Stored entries

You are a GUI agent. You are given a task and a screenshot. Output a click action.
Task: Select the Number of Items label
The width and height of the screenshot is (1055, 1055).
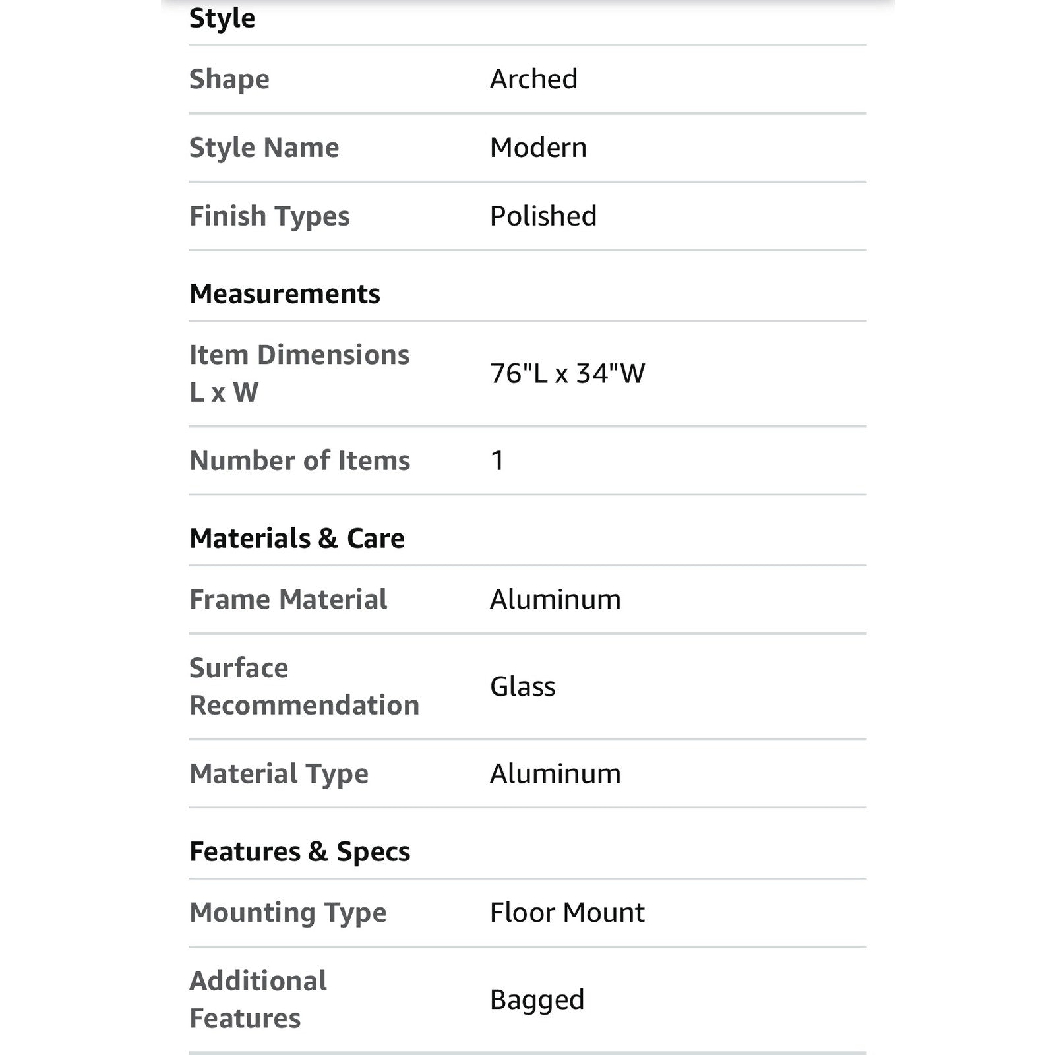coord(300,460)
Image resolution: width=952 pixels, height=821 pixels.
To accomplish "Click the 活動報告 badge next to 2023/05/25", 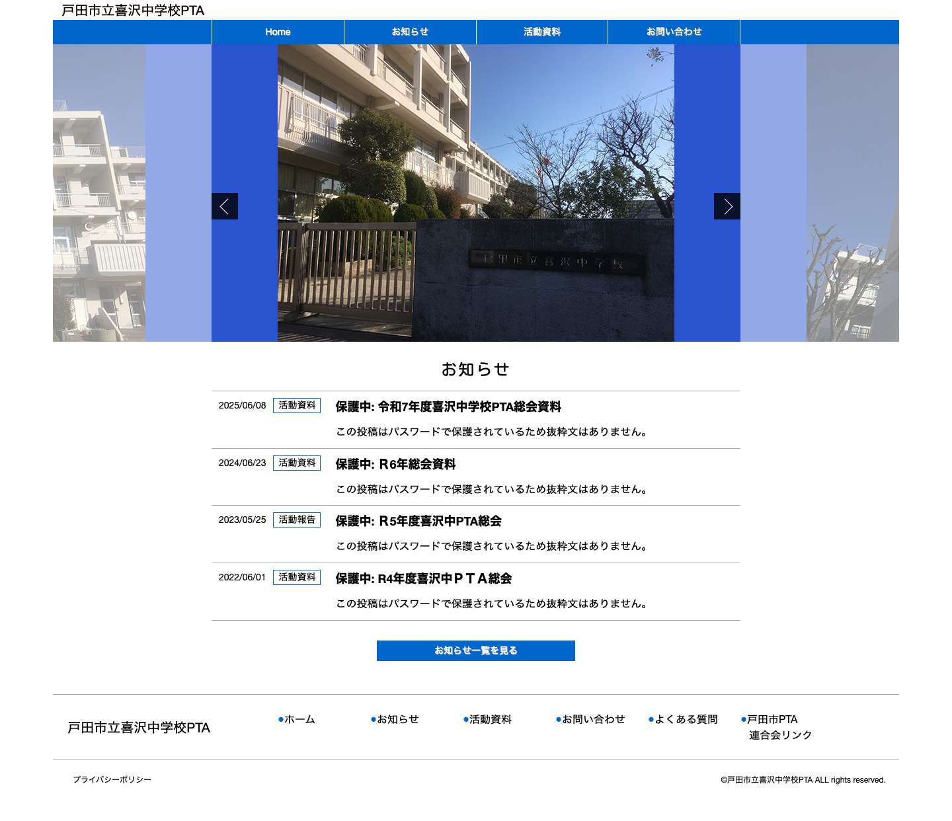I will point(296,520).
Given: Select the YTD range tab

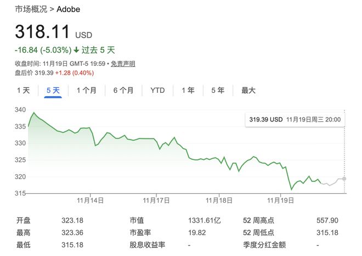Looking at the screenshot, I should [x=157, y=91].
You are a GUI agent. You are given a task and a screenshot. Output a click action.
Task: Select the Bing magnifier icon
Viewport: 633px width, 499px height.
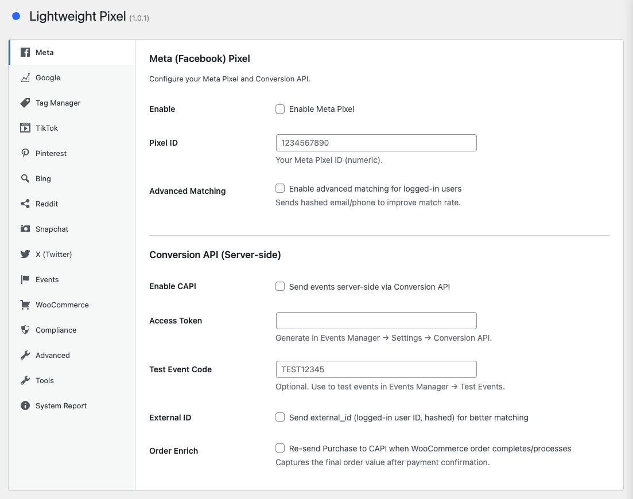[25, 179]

Problem to solve
Please repeat exactly the data above from its first line to the line that contains "Image resolution: width=952", inclusive, and leave every picture out.

Your response
You are a GUI agent. You are given a task and a screenshot. Output a click action.
Task: Select the Number of Items label
The width and height of the screenshot is (1055, 1055).
coord(300,460)
Image resolution: width=952 pixels, height=821 pixels.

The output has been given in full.